The annual arts event is held each spring at a renowned New York venue and presents a multicultural mosaic of playwrights, targeting underrepresented writers of color, women and LGBTQIA+. The festival is characterized through works that portray the urban environment and create a genuine hub of plays of cultural expressions and cityscapes that conjure up multifarious visual associations, memories, and experiences signaling the urban city's distinctiveness.
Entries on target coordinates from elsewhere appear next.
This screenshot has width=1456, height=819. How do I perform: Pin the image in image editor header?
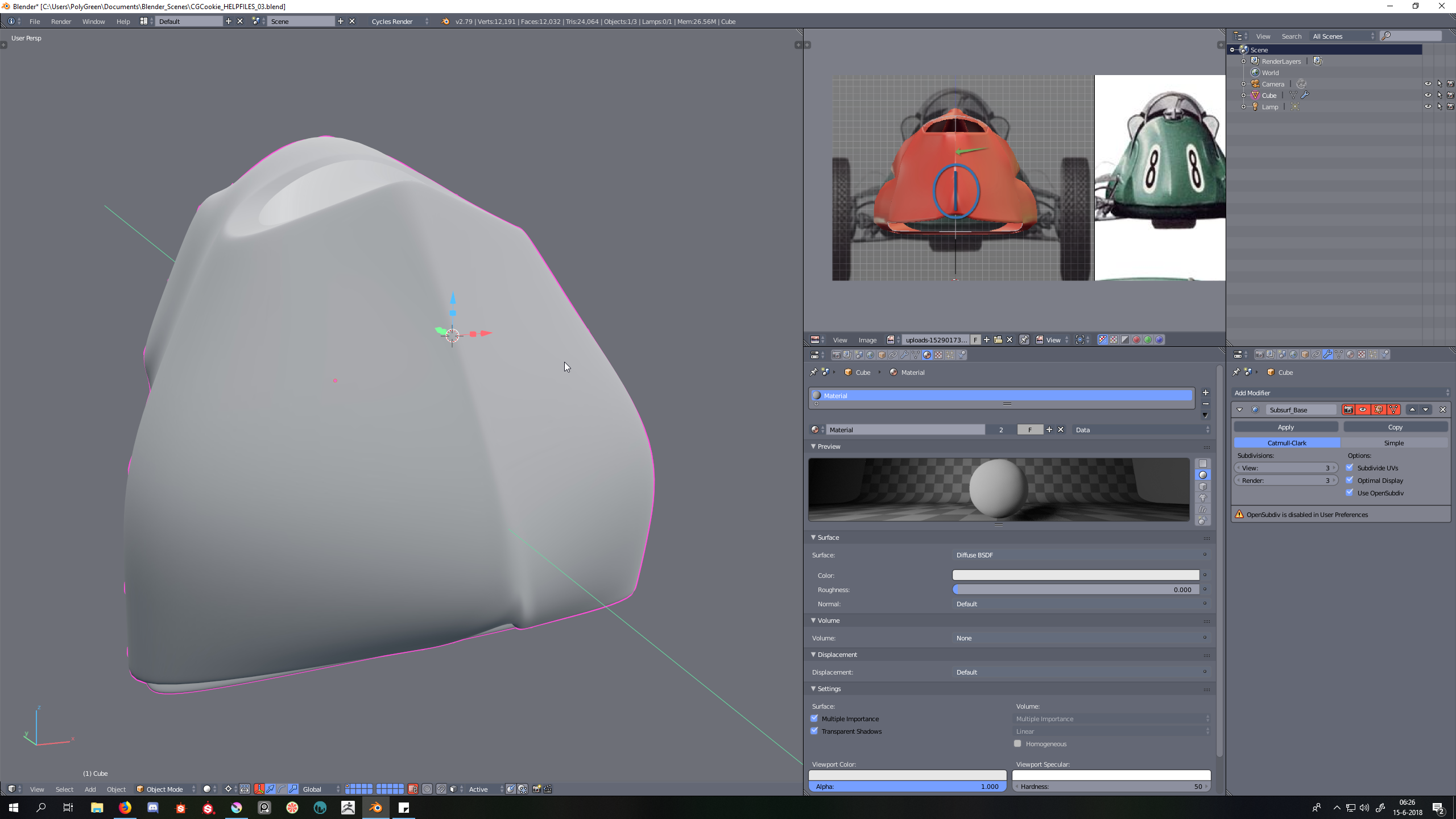click(1024, 340)
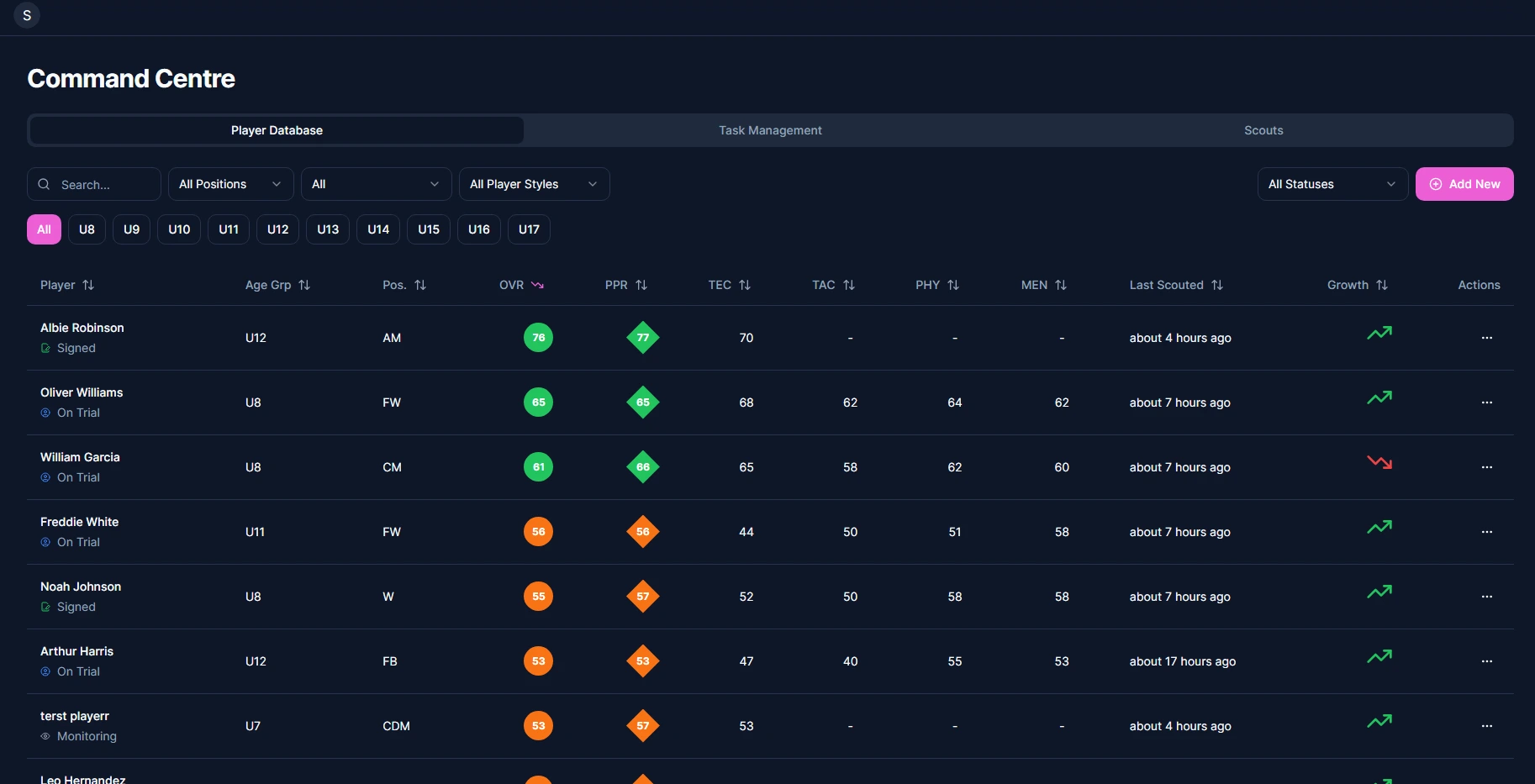Sort by the PPR column arrows

click(x=641, y=285)
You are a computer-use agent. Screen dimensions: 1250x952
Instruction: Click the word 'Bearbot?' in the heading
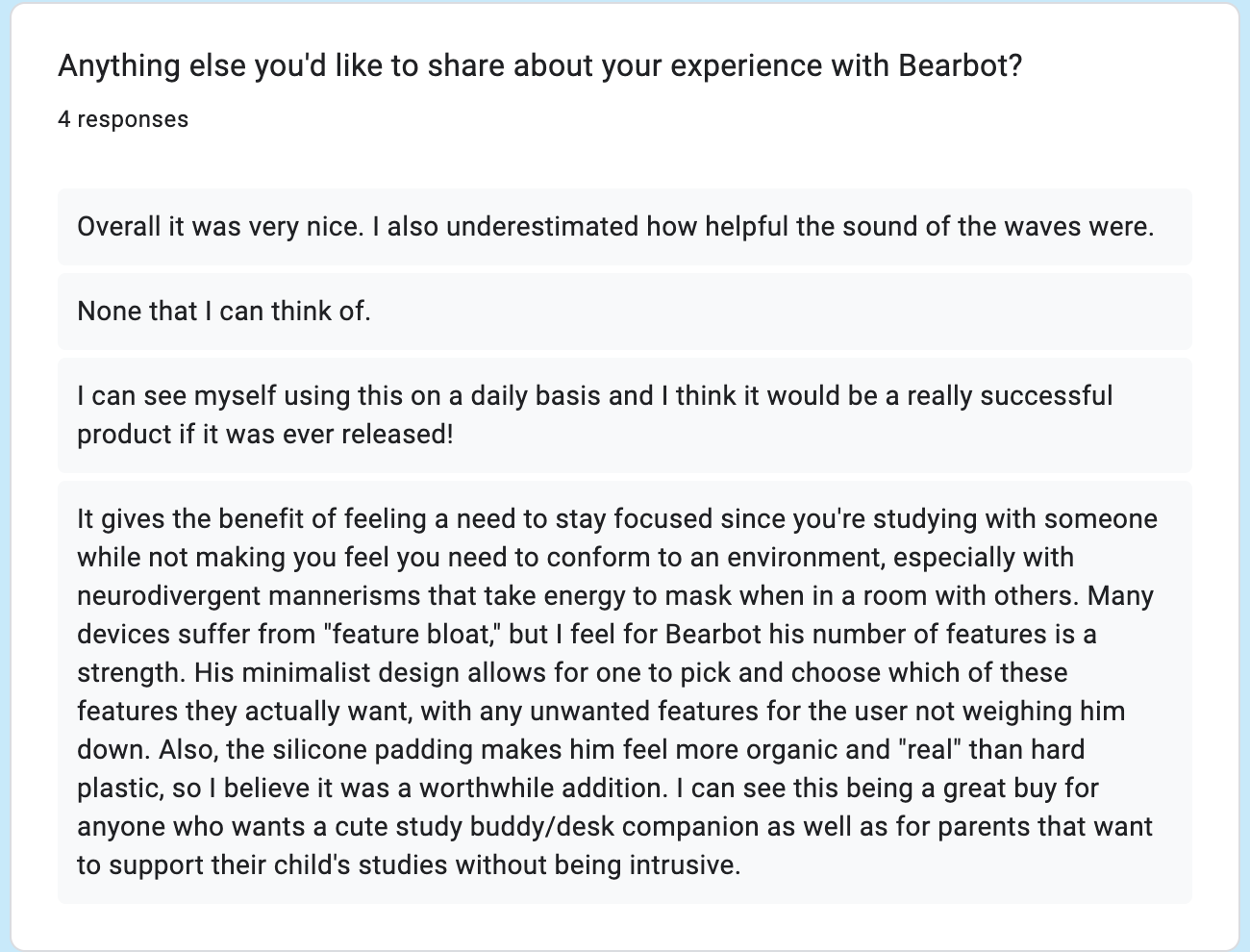tap(960, 66)
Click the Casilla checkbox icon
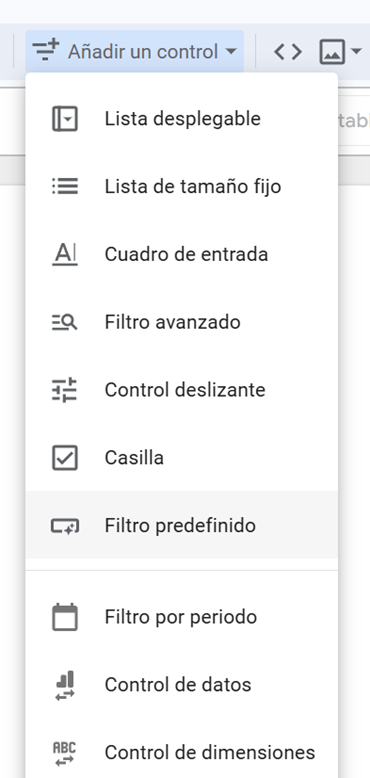 [x=65, y=457]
This year's festival featured two nights of performances of SoUNdZ.SaCRoSaNCt, a new work by two-time Tony Award winner at Joe's Pub, two nights of performances of Tiers by Tony Award and Grammy Award Nominee Reg E. Gaines, a humanities event celebrating the 30th anniversary of James Earl Hardy's B-Boy Blues, and 16 performances from Emerging Playwrights at Theatre Row. Of the 16 Emerging Playwrights performances, there were 6 one-acts and 10 shorts.

This year's winners are:

Best Play: SELF TAPE by Daniel Duren
2nd Place: ON/OFF by
3rd Place: ONE WEEK FROM PARADISE by Cris Eli Blak

Best Short: RECORD by Eduardo Pavez Goye and Rodrigo Muñoz-Medina
2nd Place: COLLECTIVE EMPATHY FORMATION FROM 1968 AND 2018 by Calley N. Anderson
3rd Place: (Tie) EXTRAJUDICIAL by Sheila Duane and SALT FLATS by Juan Ramirez, Jr.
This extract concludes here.